Беременная кошка вскочила в дом через разбитое окно и родила нам кучу котят — прямо на постели Карсон. Санто был акушеркой. Добрая сторона его натуры и животная интуиция подсказали ему дать кошке во время родов чайную ложечку виски, чтобы поддержать ее энергию. Это единственный раз, когда я видел, что животное пьет виски, но виски помогло, и кошка одарила нас восемью или девятью котятами. У нее была, однако, дурная привычка таскать домой старые рыбьи головы через разбитое окно. Карсон это не беспокоило; она легко относилась ко всему и ко всем. Все лето мы сидели с ней за одним столом, с разных сторон, и вместе работали — она над инсценировкой «Гостя на свадьбе», я — над «Летом и дымом»,а по вечерам читали друг другу вслух то, что написали днем.
Ближе к концу лета к нам присоединился ее муж — Ривз Мак-Каллерс. Он — бывший моряк, в то время мне не понравился. Товарищем он был не очень хорошим — мрачный и погруженный в себя, как и я, и он прервал наше счастливое общение с Карсон.

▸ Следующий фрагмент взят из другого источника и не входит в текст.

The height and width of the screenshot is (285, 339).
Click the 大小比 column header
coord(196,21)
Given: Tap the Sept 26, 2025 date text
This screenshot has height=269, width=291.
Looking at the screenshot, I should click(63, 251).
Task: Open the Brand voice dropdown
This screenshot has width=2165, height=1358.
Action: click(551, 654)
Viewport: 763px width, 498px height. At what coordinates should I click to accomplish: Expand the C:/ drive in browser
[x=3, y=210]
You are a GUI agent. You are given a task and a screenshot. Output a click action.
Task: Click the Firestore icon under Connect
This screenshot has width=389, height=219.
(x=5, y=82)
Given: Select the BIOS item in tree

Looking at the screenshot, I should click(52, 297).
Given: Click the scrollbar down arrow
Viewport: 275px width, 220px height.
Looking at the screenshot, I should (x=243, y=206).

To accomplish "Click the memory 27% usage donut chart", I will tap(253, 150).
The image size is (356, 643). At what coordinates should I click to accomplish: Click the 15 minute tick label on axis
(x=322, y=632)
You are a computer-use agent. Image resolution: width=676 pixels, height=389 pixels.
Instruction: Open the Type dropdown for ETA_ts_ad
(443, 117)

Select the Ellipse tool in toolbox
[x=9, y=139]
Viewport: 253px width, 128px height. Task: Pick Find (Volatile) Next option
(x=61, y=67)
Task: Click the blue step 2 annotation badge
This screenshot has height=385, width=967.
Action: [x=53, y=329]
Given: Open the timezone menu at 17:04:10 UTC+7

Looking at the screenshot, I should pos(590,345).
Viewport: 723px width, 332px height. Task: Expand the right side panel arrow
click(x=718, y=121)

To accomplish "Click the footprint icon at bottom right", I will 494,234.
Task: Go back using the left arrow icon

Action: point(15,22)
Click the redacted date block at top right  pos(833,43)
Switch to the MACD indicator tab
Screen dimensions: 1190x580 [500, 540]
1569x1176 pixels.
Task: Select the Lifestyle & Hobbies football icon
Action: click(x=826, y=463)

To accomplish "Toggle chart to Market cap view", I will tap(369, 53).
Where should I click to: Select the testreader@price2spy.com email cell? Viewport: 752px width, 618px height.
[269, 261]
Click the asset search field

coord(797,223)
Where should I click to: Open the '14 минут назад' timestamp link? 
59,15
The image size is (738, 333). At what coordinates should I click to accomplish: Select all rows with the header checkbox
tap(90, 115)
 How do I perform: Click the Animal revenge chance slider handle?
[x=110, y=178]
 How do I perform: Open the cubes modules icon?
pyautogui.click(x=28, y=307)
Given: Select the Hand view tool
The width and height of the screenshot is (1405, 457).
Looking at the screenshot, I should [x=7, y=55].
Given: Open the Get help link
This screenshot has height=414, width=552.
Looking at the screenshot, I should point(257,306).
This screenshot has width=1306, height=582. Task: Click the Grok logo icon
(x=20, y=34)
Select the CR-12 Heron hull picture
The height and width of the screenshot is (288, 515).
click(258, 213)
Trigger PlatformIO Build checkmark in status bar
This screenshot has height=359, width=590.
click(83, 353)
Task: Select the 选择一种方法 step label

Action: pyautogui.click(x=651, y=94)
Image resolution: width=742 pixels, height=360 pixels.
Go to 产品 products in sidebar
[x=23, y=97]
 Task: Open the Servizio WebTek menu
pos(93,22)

Со здоровьем по-прежнему не все было в порядке — у меня появилась новая болезнь, я не мог усваивать пищу, меня рвало буквально от всего, что я ел. Лето закончилось тем, что мне пришлось возвращаться в Нью-Йорк и снова ложиться в больницу. Я пробыл там неделю. Меня напичкали всякими лекарствами, и вскоре я смог вернуться в Новый Орлеан.
С этого лета мы стали с Карсон друзьями, и с годами накопилось много общих воспоминаний. Мне кажется, Карсон трижды возникала в моей жизни, и все это были уходы: три самых долгих, самых мучительных ухода, какие я могу вспомнить.
Один из них — с приема, который мои издатели давали в честь Дилана Томаса, тоже их клиента. Когда нас представили друг другу, все, что он сказал, была одна оскорбительная фраза: «Как себя чувствует человек, заграбаставший все голливудские денежки?»
Через призму лет эта фраза кажется понятной и простительной, но тогда она меня больно уколола. Карсон он просто проигнорировал. Через какое-то время она сказала: «Тенн, милый, пошли отсюда!» — дело было уже после приступа ее болезни, я повел ее с этого приема, и моя рука чувствовала, как она дрожит, а наш уход казался долгим-предолгим.
Другой уход был более болезненным.
Карсон сделала ошибку — присутствовала на премьере своей пьесы «Квадратный корень чудесного», и еще более грубую ошибку — дождалась, когда выйдут рецензии.
Они были просто ужасны.
Карсон снова сказала мне: «Тенн, выведи меня отсюда». И это был еще более долгий и еще более мучительный уход.
Третий наш совместный уход был также с празднования премьеры — с открытия в Нью-Йорке в 1948 году спектакля «Лето и дым» в постановке Марго Джонс. На этот раз уже я предложил Карсон: «Пошли отсюда». И это был долгий и мучительный уход, все смотрели на нас, не скрывая своих чувств… и чувства эти добрыми не были. Я жил тогда в квартире, спроектированной Тони Смитом, на Восточной пятьдесят восьмой улице. Утром я проснулся, потому что играли Моцарта. Это ко мне пришла Карсон и поставила пластинку, чтобы я проснулся с комфортом.